A retired lawyer, Botterell was a professional associate at Lidstone & Company for five years ending in 2019. The letter was addressed to trustee Laura Patrick as the chair of Trust Council, a standard for such correspondence that further confused many readers.

“So, lesson learned,” he said. “I need to put a bit of a preamble on anything I publish.”

At Trust Council Tuesday, language from both the meeting agenda and trustees themselves indicated the letter would be discussed during an in-camera session Wednesday morning. In response to a later question during the continued public meeting Thursday, Bronee told trustees they could share with constituents merely that the letter had been received, and staff would provide “communications support to address questions in your communities.”

But any reassurances Trust Council may have received from lawyers regarding the Trust’s legal footing was likely little consolation for task-oriented trustees, who had set a goal of completing the TPS revision process before the end of their elected terms. Trust Area Services director Clare Frater said Thursday the work would “inevitably” carry over past the election.

“I’m here to tell you today, I think we’re now in the place of advising you the project will not be able to be completed this term,” said Frater, citing an extraordinary number of responses to a call for feedback from Indigenous, local and regional governing bodies and agencies — and the general public, who sent more than 2,000 completed surveys, some 750 of which were “long-form” responses. All of that will need to be organized for trustees to digest.  
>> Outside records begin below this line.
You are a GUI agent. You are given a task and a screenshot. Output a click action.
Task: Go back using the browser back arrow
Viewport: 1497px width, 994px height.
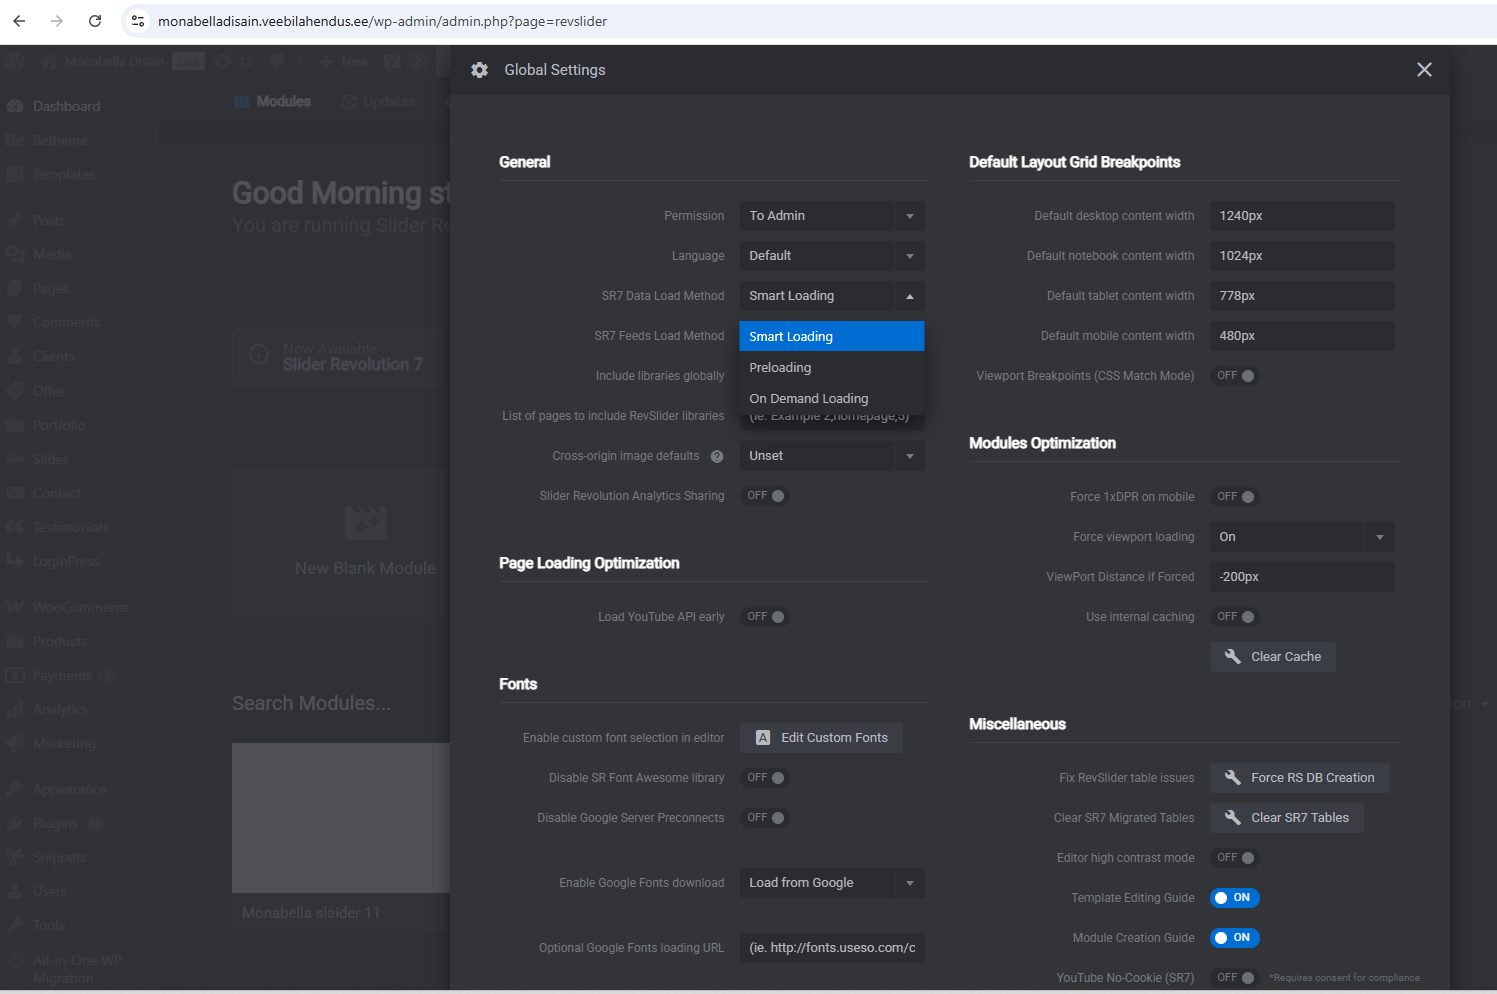point(19,21)
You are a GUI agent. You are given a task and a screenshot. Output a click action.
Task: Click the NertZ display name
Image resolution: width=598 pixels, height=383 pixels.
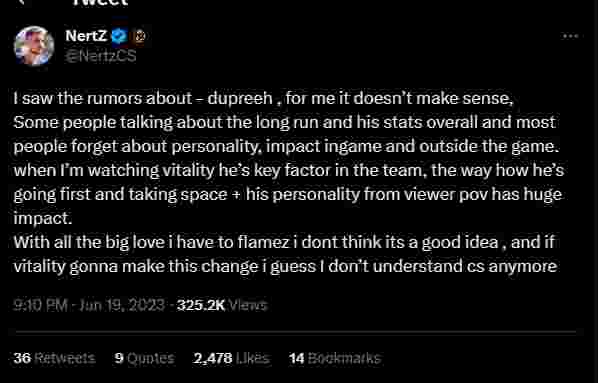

“There is a vast amount of information that’s coming in, and we want to honour all the commitment and effort and passion that communities, other governments and staff have brought to this — such that we can then refine and polish the document in a way that reflects all the values and interests.”

That volume, combined with an indication from the Ministry of Housing and Municipal Affairs that their process may take longer than originally envisioned, will easily push the process well past October elections. The TPS has not seen meaningful revision in three decades, with the current iteration described as an attempt to address shortfalls in the guiding document — such as addressing the climate crisis, growing housing needs and a commitment to reconciliation with local First Nations.

Frater and Bronee said next steps would include bringing distilled feedback to Trust Council for their consideration — perhaps during a scheduled May 13 meeting of that body’s Committee of the Whole, or just as likely in a separate, dedicated and as-yet unscheduled meeting.

“This remains in your hands to advance as far as you can, and as far as you wish,” said Bronee. “If you can get it to the point where it’ll be with the minister, great; I don’t think we can or should presume what a new council may, or may not, choose to do with that.”